Variable Annuity: An insurance contract that invests your premium in various mutual fund-like investments.

Beneficiary – A person, institution, trustee, or estate named to receive death benefits from insurance or annuity contracts, or anyone receiving Social Security benefits.

Defined benefit pension plan – A traditional pension plan, usually insured by the government, that pays a certain benefit usually based on your age at retirement, rate of pay and the number of years you worked. The employer’s pension administrator controls investments and bears the risk of investment.

Defined contribution pension plan – A retirement plan in which contributions are made by the employee, the employer, or both. The final payout will depend on how much is invested and the success of the investments. The employee bears the risk. This type of retirement plan is not insured by the government.

Direct Deposit: An electronic method for transferring and depositing money directly into your account.

Direct Express Debit Card: A debit card that allows you to access your federal benefits without a bank account. Your federal benefits payment is deposited to your Direct Express® card account on your payment day. You can use the card to make purchases, pay bills or get cash.

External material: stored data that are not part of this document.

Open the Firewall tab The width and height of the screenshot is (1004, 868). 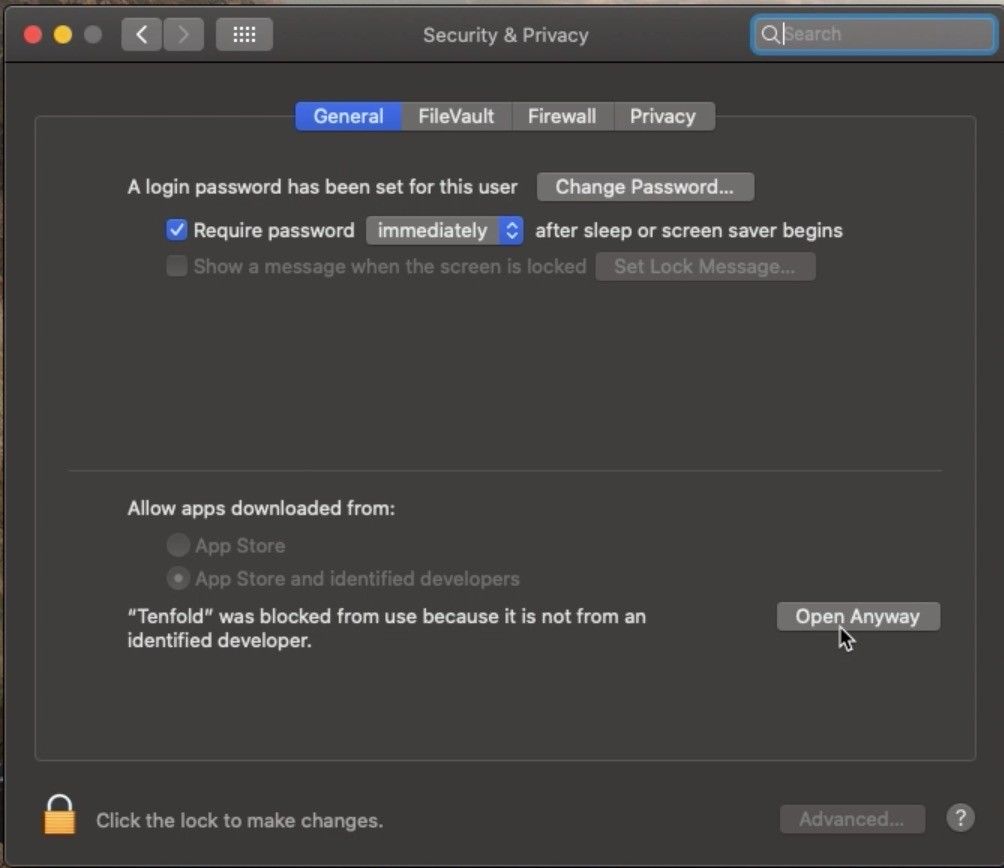pyautogui.click(x=562, y=116)
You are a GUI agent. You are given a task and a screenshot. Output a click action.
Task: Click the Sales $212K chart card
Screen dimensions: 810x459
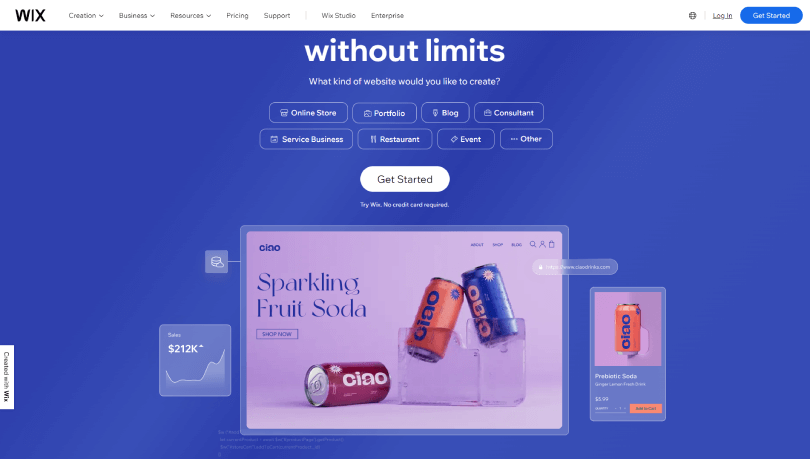[x=195, y=360]
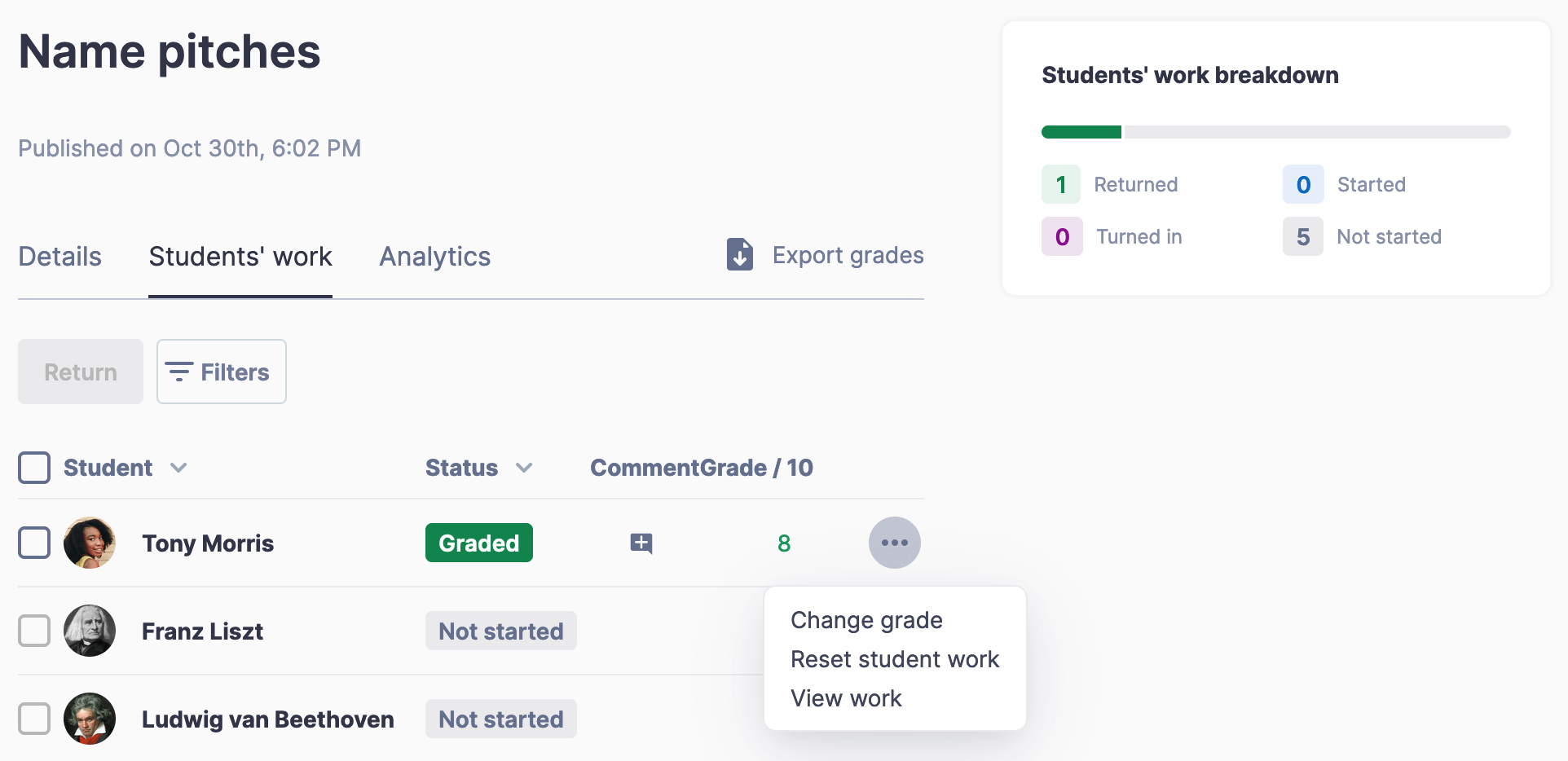Select Reset student work

point(894,658)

Disability insurance – Insurance that replaces income for individuals unable to work due to accident or illness. Disability insurance is sometimes offered through an employer, but can also be purchased individually.

Elder Financial Exploitation: An act of using an older adult’s money or assets contrary to his or her wishes, needs, or best interests for the abuser’s personal gain.

Fiduciary: A person who manages the assets for the benefit of another person rather than for his or her own profit.

Fraud: A type of illegal act involving the obtaining of something of value through willful misrepresentation.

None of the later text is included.